[start of Excerpted data]
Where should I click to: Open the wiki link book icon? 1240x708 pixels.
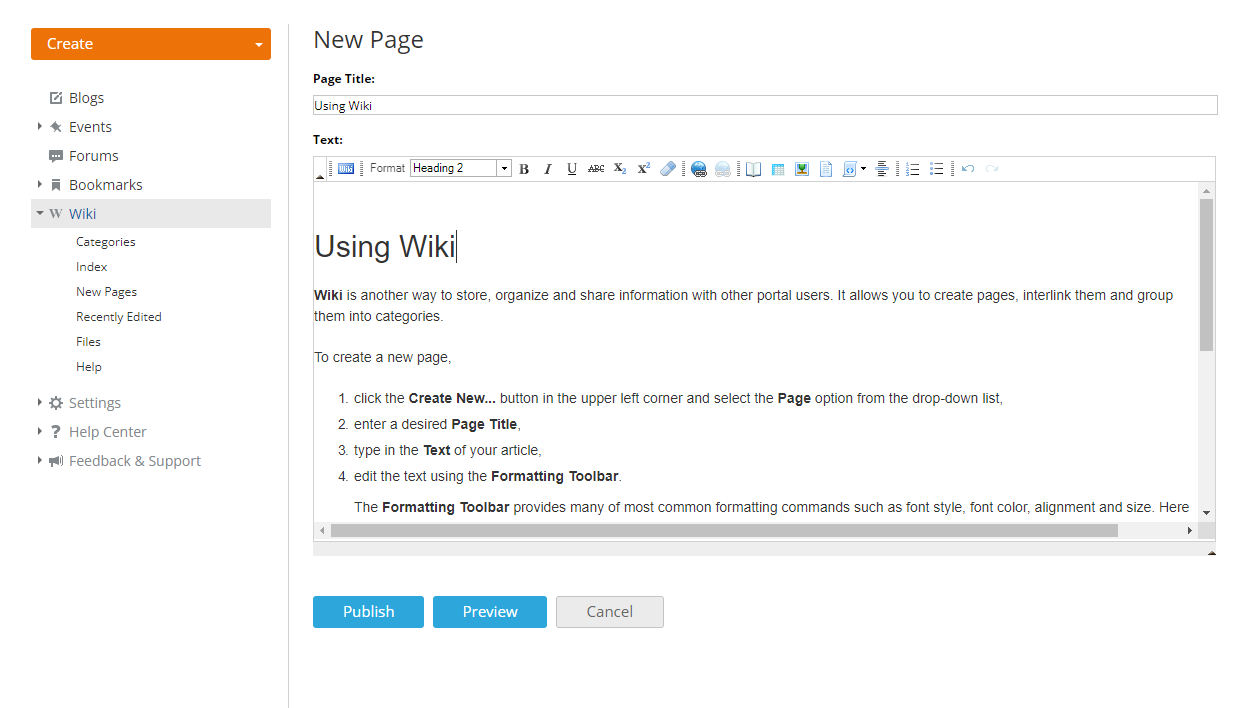(x=753, y=168)
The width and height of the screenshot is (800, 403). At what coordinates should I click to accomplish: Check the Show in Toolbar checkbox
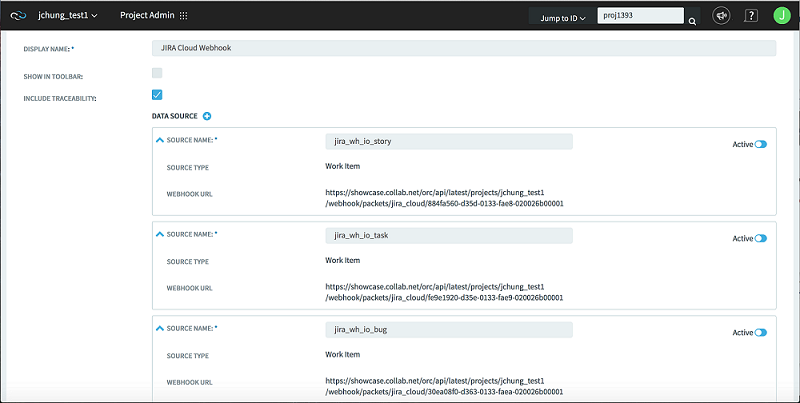(157, 73)
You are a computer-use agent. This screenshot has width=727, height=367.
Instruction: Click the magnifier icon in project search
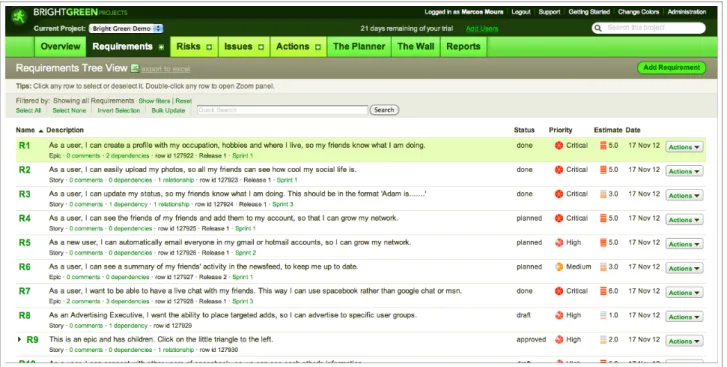(x=598, y=28)
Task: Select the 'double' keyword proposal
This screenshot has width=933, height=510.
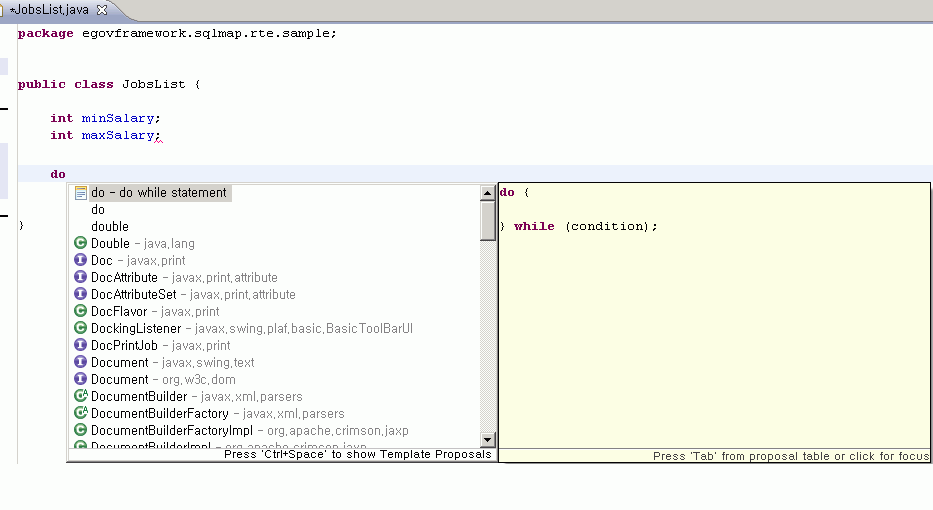Action: [110, 227]
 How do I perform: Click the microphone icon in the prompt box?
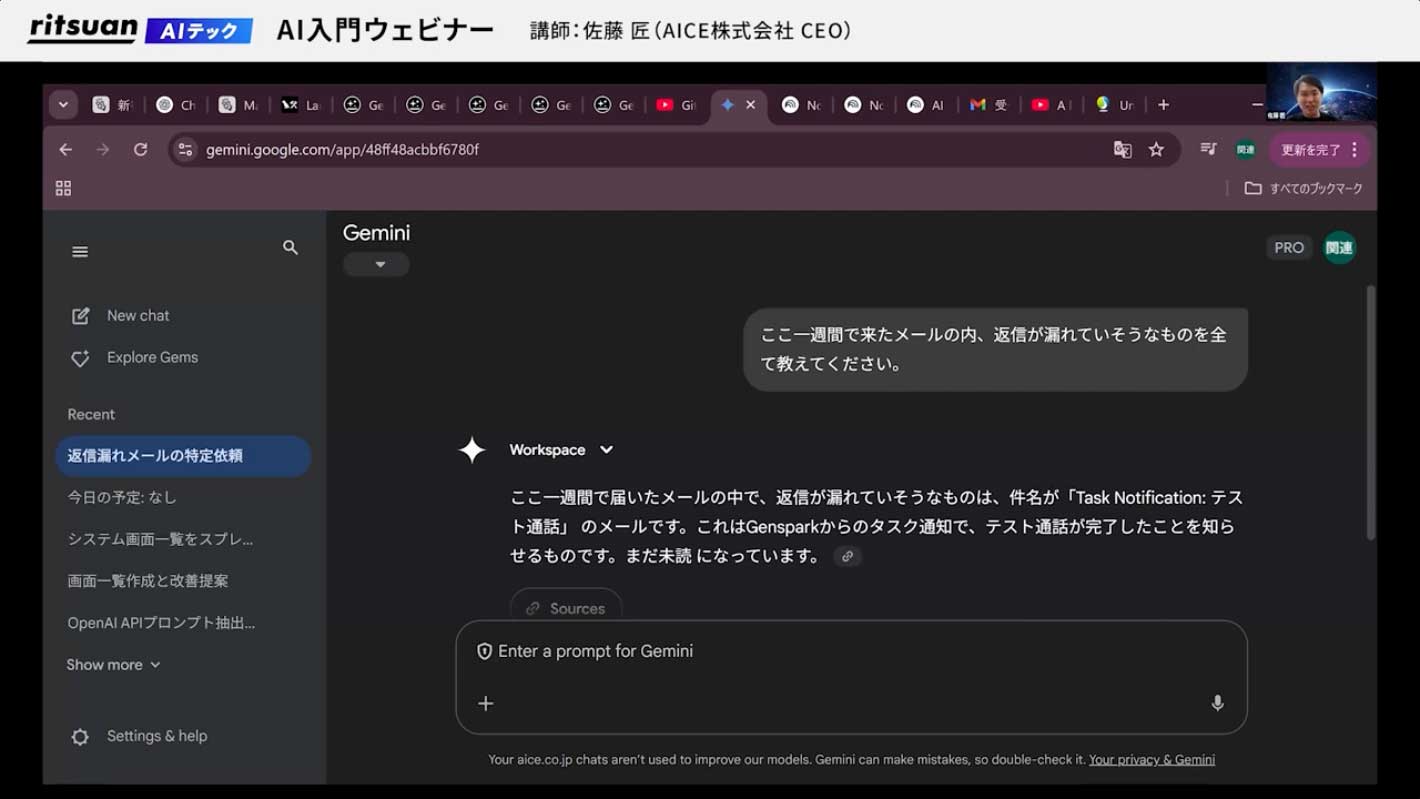[1217, 703]
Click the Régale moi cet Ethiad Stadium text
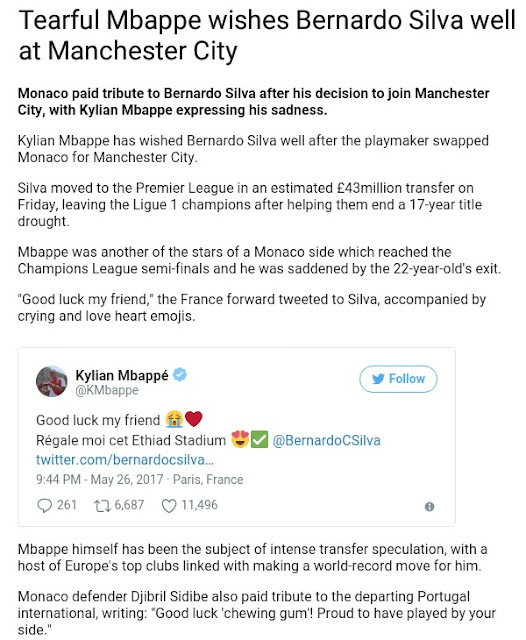 [131, 440]
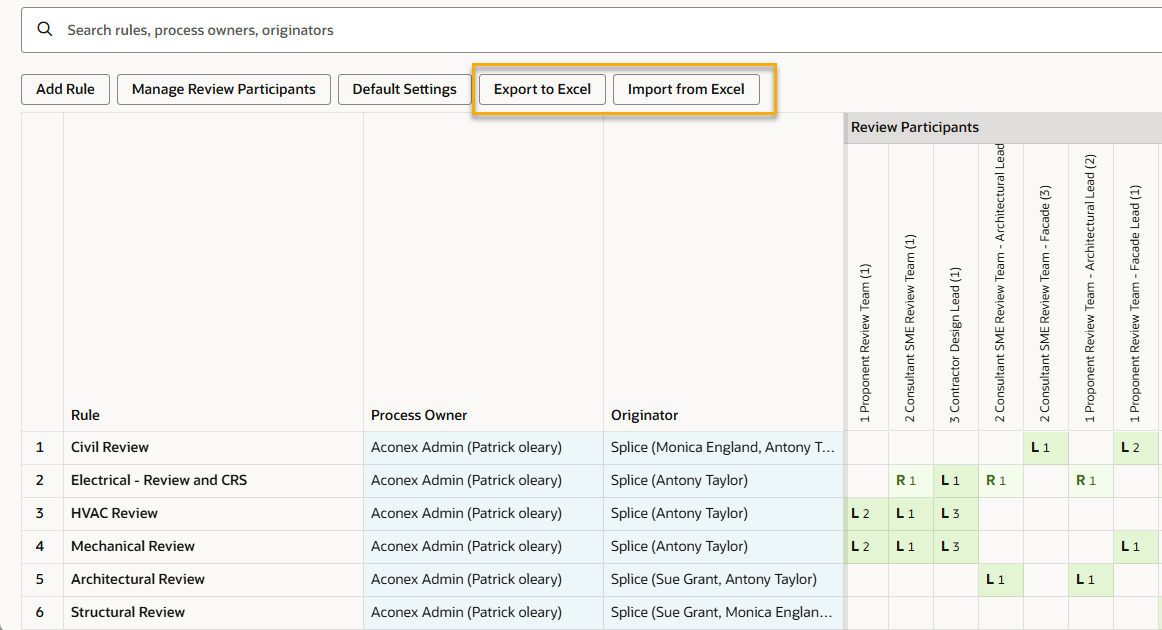The image size is (1162, 630).
Task: Click the Add Rule button
Action: point(65,89)
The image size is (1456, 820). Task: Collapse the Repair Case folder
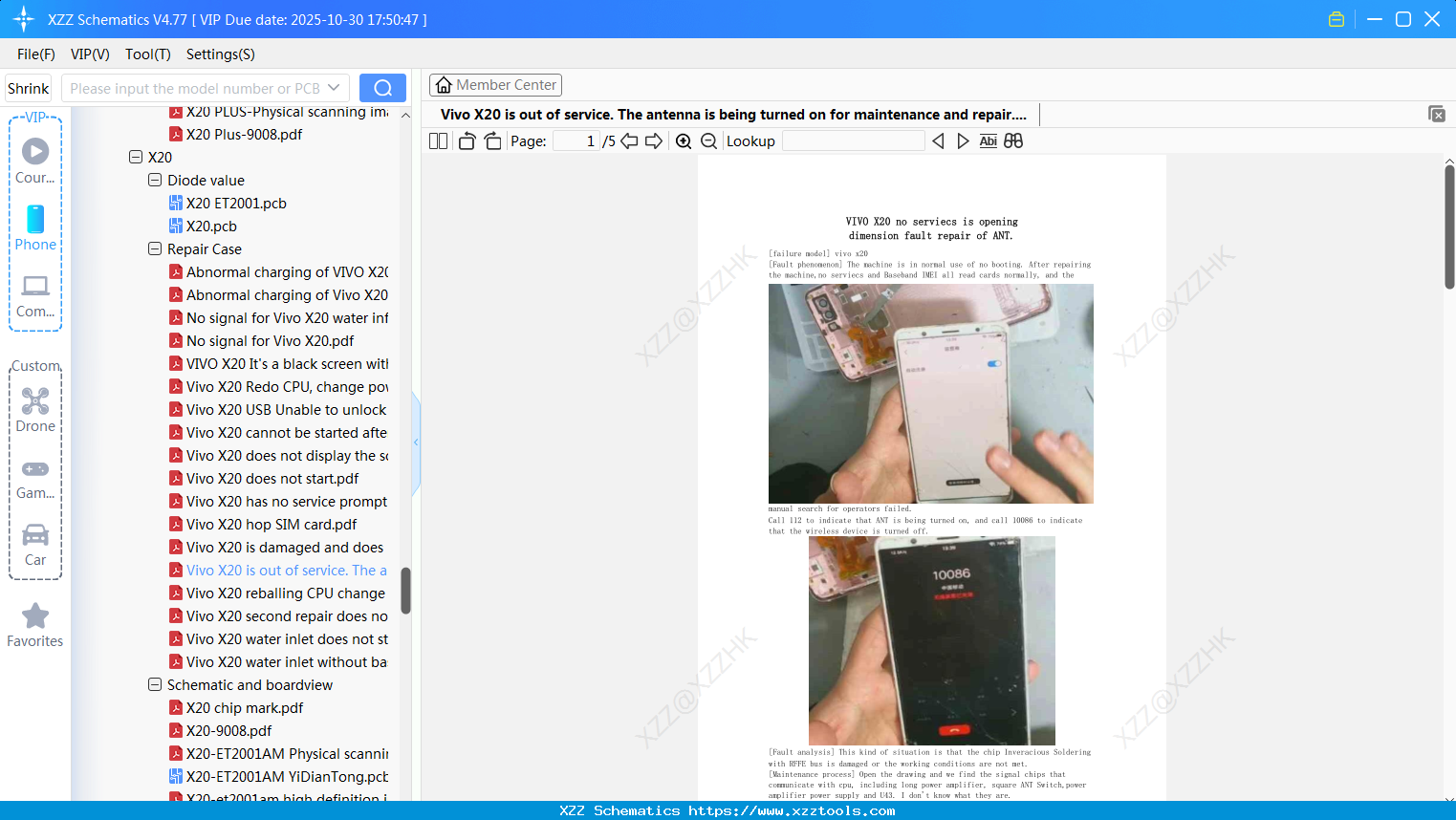155,248
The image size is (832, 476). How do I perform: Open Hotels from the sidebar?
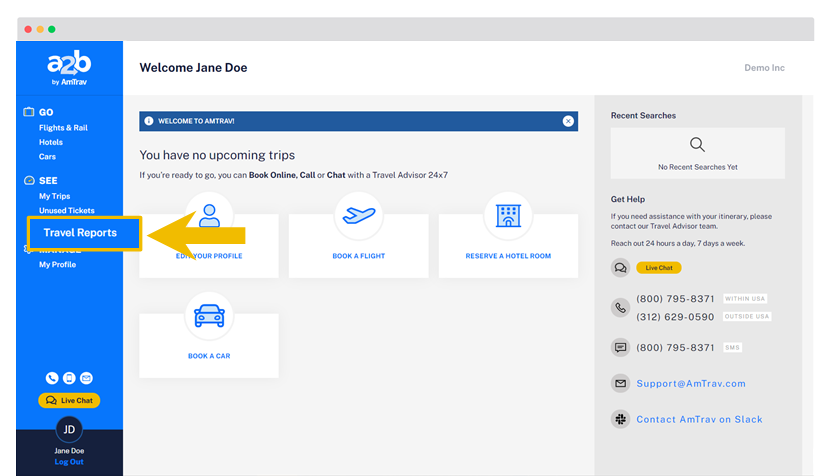(x=51, y=142)
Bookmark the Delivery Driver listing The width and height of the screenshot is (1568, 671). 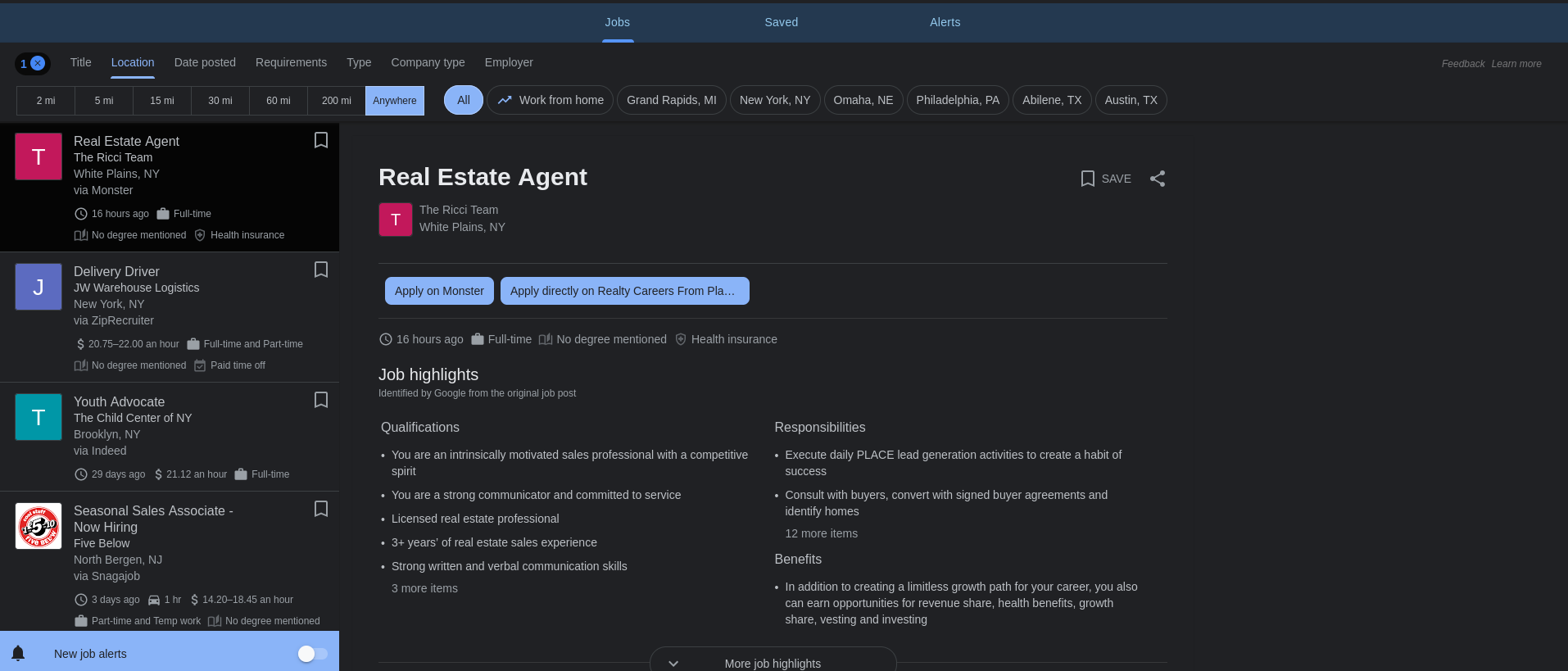pos(321,270)
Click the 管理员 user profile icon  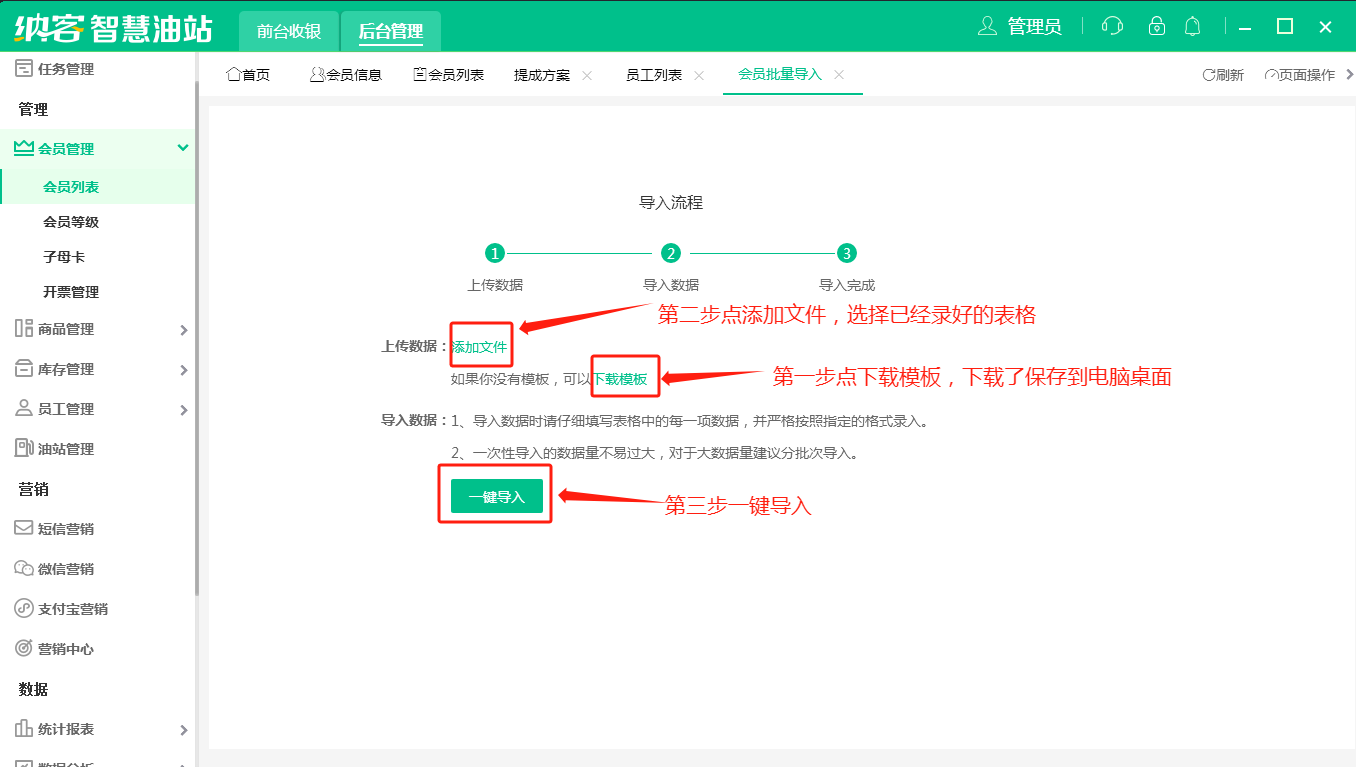(987, 27)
[end of Excerpted data]
Given request: Tally the lines of the records above that contain the string "This", where case counts. Reply with the number only.

The completed task: 2